[Attention, article d’opinion! 🙂 avec plaisir pour rajouter vos commentaires si vous le souhaitez, l’intelligence collective fera sans doute avancer ce débat]
C’est un sujet qui me tient à coeur en tant que masseur-physio: il est question de la peau du cheval, de raideur, de douleur (de léthargie, de shut-down aussi). Ce sujet cristallise beaucoup de choses, il est complexe et controversé: voici une tentative – imparfaite – de « rajouter ma pierre à l’édifice » de ce débat-là.
Suivant une discussion avec une enseignante, j’avais fait un post (sur mon compte Instagram naissant) sur le thème de l’utilisation du stick / de la cravache, et ce post a suscité un grand nombre de réactions.

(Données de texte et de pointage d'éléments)
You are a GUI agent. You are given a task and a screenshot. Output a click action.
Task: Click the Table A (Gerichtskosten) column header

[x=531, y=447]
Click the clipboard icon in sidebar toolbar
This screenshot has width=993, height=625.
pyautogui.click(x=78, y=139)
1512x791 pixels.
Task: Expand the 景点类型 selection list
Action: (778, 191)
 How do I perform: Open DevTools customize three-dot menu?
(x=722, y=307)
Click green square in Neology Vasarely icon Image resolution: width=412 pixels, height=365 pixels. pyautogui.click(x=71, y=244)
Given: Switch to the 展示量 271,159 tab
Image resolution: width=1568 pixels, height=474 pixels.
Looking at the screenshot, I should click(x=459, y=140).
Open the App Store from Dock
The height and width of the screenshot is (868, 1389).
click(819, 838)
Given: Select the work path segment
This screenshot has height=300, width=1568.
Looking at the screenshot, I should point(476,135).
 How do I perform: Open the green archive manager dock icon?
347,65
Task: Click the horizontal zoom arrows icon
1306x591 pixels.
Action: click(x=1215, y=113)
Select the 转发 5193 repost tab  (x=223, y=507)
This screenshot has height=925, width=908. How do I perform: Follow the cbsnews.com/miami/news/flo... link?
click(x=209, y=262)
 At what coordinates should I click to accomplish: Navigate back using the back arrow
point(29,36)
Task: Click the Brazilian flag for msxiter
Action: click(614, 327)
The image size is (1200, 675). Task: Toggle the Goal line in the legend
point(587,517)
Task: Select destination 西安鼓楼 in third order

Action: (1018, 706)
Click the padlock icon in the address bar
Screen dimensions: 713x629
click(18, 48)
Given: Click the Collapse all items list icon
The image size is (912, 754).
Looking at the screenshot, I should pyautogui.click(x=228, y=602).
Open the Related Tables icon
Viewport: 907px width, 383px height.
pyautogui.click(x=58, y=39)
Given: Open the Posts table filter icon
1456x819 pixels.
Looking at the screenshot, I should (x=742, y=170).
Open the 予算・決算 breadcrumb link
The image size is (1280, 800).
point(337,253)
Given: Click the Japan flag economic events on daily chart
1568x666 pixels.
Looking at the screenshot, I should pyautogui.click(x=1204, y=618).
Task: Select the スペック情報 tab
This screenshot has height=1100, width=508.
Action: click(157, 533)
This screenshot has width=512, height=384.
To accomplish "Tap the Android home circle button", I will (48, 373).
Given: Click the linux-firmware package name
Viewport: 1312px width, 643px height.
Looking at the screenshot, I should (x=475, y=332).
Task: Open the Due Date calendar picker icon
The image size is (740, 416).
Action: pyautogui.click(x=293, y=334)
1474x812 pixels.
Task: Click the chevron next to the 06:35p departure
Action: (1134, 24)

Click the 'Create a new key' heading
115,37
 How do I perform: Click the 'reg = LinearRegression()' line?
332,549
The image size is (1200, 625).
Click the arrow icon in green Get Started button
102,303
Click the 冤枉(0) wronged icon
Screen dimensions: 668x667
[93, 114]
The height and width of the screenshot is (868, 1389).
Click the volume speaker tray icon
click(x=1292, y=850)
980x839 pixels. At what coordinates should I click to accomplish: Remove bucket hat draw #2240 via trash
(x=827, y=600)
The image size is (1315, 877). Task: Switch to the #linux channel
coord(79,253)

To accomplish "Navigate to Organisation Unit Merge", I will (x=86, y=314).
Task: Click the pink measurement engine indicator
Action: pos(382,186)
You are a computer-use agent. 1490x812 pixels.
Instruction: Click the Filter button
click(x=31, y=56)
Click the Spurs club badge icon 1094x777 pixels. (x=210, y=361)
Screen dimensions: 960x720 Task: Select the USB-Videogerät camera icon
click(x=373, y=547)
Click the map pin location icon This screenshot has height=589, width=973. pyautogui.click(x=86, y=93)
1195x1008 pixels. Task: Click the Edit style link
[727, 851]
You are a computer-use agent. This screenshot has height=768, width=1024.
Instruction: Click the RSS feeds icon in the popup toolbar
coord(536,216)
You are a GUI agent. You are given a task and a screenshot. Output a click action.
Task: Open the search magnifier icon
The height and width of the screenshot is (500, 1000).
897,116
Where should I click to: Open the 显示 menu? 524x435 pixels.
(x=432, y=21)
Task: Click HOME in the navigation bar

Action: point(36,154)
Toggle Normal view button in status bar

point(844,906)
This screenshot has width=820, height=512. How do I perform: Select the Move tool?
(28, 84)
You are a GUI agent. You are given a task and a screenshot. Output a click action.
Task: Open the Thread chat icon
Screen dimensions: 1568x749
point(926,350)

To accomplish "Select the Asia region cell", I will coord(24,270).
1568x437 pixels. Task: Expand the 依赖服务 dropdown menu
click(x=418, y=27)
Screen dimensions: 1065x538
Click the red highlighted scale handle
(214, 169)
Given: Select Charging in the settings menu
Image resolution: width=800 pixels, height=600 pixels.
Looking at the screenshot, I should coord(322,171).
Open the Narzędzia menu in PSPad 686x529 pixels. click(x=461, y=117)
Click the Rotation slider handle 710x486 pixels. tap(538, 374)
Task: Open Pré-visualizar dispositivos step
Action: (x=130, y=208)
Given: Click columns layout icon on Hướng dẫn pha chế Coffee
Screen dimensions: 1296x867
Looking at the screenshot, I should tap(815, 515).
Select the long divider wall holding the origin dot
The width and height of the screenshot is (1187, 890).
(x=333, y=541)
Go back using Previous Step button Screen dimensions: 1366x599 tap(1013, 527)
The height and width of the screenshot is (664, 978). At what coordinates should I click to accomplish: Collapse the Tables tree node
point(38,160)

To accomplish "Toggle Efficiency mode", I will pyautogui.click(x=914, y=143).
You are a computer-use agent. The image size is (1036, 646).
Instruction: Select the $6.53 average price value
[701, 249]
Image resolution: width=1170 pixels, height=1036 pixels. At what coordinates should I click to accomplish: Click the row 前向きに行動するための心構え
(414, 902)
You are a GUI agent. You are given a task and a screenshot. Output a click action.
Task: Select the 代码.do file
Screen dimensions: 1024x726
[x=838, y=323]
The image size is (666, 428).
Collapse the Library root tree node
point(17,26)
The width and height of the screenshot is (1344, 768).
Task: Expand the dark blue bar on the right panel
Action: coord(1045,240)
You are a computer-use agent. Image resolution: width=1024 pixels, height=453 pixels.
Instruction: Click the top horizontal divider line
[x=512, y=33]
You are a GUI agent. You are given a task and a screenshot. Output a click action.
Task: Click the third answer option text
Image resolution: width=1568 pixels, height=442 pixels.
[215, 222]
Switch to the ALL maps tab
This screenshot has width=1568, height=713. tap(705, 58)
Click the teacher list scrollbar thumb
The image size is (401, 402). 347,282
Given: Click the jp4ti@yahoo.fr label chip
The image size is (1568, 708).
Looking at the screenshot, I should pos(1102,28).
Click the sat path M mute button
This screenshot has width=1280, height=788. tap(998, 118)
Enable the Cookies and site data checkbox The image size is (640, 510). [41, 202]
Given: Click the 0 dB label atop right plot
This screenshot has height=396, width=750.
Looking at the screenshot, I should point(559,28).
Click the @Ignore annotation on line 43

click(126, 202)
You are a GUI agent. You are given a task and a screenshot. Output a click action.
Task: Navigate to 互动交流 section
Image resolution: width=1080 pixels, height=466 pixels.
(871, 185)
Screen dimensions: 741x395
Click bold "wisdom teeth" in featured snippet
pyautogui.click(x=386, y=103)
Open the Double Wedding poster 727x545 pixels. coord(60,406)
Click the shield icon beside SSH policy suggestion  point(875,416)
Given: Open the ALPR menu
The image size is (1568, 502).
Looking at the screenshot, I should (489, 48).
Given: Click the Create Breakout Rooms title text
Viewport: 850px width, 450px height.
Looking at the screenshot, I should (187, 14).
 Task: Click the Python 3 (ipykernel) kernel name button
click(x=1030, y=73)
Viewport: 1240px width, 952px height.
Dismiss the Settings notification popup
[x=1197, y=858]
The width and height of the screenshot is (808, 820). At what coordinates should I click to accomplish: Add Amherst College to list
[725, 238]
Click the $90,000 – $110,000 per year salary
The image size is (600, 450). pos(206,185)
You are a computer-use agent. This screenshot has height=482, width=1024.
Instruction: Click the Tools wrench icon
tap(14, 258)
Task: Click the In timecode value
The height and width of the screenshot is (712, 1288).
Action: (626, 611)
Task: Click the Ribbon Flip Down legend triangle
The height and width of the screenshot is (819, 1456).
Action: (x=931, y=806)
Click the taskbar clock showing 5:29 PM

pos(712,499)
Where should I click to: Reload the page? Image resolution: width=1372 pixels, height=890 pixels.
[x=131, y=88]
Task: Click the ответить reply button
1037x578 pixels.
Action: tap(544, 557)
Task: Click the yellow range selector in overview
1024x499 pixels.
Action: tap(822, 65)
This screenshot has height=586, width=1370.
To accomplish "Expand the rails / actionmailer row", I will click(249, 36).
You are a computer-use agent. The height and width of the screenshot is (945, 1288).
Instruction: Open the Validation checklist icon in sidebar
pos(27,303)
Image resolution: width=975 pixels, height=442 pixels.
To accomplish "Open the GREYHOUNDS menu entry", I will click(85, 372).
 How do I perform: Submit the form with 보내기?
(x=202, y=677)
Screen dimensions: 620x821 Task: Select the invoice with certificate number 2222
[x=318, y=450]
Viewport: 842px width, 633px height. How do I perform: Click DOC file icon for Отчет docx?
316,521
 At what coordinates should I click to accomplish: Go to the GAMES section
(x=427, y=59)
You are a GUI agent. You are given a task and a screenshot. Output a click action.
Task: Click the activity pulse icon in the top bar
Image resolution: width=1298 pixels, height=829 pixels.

* [CONSIGNE]
Dans le texte sur la peau du cheval, pourquoi les lecteurs sont-ils invités à ajouter leurs commentaires ? Répondez en une à trois phrases. Ces données ne sont pas nécessaires.

* [SOLUTION COMPLÈTE]
Les lecteurs sont invités à ajouter leurs commentaires parce que l'intelligence collective fera sans doute avancer ce débat.